Here's how 2025 became the year audio separation moved from technical capability to business imperative.

‍

When Hollywood Needs Your Technology

‍

The entertainment industry doesn't adopt new technology lightly. But when Director Pablo Larraín needed to authentically capture Maria Callas's voice for their Oscar-nominated biopic Maria, they turned to AudioShake. With our tech, his team isolated Callas's vocals from 1960s orchestra recordings, allowing Larraín to layer her authentic voice over Angelina Jolie's performance—a creative solution to a previously impossible challenge.

‍

Decca Records faced a similar challenge: how to create a Dolby Atmos version of Andrea Bocelli and Luciano Pavarotti's 1995 duet, and enable Bocelli to perform live alongside the late Pavarotti's isolated vocals.
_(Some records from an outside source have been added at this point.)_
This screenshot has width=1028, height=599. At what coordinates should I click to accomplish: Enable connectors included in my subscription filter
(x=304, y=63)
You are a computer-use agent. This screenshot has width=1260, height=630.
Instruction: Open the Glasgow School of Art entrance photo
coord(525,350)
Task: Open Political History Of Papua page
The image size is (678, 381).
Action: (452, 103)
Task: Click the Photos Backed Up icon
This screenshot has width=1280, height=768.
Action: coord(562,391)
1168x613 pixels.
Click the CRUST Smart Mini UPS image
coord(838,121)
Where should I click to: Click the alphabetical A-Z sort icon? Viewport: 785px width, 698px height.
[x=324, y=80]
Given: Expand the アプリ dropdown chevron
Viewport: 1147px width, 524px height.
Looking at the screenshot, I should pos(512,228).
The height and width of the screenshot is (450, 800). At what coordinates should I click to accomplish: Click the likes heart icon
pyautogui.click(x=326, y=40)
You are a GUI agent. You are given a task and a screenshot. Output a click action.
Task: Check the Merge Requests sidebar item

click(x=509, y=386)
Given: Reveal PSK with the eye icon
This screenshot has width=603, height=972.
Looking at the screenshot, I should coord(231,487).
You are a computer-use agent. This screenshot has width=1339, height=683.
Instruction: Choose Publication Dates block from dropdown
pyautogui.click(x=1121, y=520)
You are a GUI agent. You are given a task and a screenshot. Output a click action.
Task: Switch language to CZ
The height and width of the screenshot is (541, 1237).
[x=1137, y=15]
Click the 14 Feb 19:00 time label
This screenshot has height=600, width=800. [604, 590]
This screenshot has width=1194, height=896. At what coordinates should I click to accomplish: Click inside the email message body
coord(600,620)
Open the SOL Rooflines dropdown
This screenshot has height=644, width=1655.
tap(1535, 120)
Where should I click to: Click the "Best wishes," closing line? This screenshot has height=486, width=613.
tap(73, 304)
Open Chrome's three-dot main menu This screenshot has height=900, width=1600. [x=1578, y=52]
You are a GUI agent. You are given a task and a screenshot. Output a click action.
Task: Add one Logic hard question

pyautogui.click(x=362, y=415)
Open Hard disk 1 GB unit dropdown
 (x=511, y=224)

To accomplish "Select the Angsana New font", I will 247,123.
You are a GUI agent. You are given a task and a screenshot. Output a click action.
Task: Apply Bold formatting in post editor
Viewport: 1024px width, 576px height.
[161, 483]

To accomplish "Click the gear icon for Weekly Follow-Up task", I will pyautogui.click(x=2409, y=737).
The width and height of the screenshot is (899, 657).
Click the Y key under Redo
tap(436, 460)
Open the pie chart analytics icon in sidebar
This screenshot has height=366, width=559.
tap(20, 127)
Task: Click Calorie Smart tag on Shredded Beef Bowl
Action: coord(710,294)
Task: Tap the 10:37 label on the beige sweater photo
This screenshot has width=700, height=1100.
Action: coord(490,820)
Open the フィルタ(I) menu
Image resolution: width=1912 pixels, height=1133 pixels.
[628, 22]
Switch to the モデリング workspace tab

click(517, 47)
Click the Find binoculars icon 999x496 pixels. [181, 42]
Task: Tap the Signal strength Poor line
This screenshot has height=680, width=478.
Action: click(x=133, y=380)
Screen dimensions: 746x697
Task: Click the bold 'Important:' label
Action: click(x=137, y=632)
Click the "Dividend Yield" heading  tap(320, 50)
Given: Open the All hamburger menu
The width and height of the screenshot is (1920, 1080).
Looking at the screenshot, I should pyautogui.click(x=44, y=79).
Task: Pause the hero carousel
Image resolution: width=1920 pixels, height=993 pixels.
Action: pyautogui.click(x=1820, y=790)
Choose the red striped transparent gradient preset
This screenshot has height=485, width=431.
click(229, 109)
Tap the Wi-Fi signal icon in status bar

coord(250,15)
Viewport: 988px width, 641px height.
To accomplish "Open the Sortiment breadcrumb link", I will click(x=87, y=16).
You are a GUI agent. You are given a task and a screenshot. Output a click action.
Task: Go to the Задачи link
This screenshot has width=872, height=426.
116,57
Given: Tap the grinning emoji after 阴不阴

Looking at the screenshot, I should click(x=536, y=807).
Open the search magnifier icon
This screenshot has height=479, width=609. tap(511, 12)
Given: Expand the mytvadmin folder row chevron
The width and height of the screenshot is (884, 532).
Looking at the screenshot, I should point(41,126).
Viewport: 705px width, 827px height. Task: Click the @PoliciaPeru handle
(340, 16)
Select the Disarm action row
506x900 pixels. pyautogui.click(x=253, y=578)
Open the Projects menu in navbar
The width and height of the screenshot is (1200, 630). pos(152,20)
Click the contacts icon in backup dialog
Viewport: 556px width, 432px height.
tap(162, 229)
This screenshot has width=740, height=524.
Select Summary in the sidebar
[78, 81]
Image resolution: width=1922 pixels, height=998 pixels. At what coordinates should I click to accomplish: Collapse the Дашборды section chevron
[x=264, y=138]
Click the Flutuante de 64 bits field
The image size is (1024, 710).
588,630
Our separation technology made both possible.

‍

YouTube creator Mark Rober brought us a different problem: 150 million subscribers watching CrunchLabs science videos that couldn't be localized. His team used AudioShake to separate the dialogue, music, and effects from fully mixed videos, allowing them to swap music, create new edits, and redub content in new languages.

‍

These aren't one-off creative experiments. They reflectl a fundamental shift: audio separation had become essential infrastructure for modern content production.

‍

Enabling Voice Cloning for ALS Patients

‍

The most profound validation came from Bridging Voice, our partnership helping ALS patients preserve their ability to communicate. We separated voices from noisy home videos, enabling patients like Mike G. to create voice clones before the disease silenced them permanently.

‍

Building the Models That Beat the Benchmarks

‍

The technical milestones followed:

State-of-the-art vocal isolation: 13.5 dB Signal-to-Distortion Ratio on MUSDBHQ, surpassing ByteDance's previous benchmark and setting a new industry standard
World-first multi-speaker separation: High-fidelity continuous speaker separation that detects, diarizes, and separates overlapping voices
State-of-the-art lyric transcription and alignment: added new language support and our fastest performing models yet
Real-time capabilities: Production-grade, real-time audio separation released for iOS, MacOS, Android, Windows, and Linux
Launched Music Detection & Removal for live media: Enabling broadcasters and sports leagues to remove copyrighted music from streams and archives

‍

From Startup Competition to Industry Standard

‍

But the real validation came from the industry itself. A year after winning AWS’s Startup Competition, AWS CEO Matt Garman featured AudioShake in his keynote, highlighting how audio separation solves critical problems in media production, AI training, and enterprise communications. Meta's SAM Audio report ranked our models at the top of their leaderboards for deterministic source separation models. And in October, we closed our $14M Series A led by Shine Capital, with participation from Thomson Reuters Ventures and Origin Ventures.

‍

What This Means for 2026

‍

Every major AI player is now betting on audio—not as a feature, but as a fundamental capability. The question isn't whether audio will be central to the next wave of AI. It's who will build the infrastructure that makes it possible.

‍

For AudioShake, 2025 was the year we proved that audio separation isn't just technically impressive—it's business-critical. From Oscar-nominated films to ALS patients to YouTube creators to enterprise broadcasters, the use cases kept expanding. We’re excited for 2026!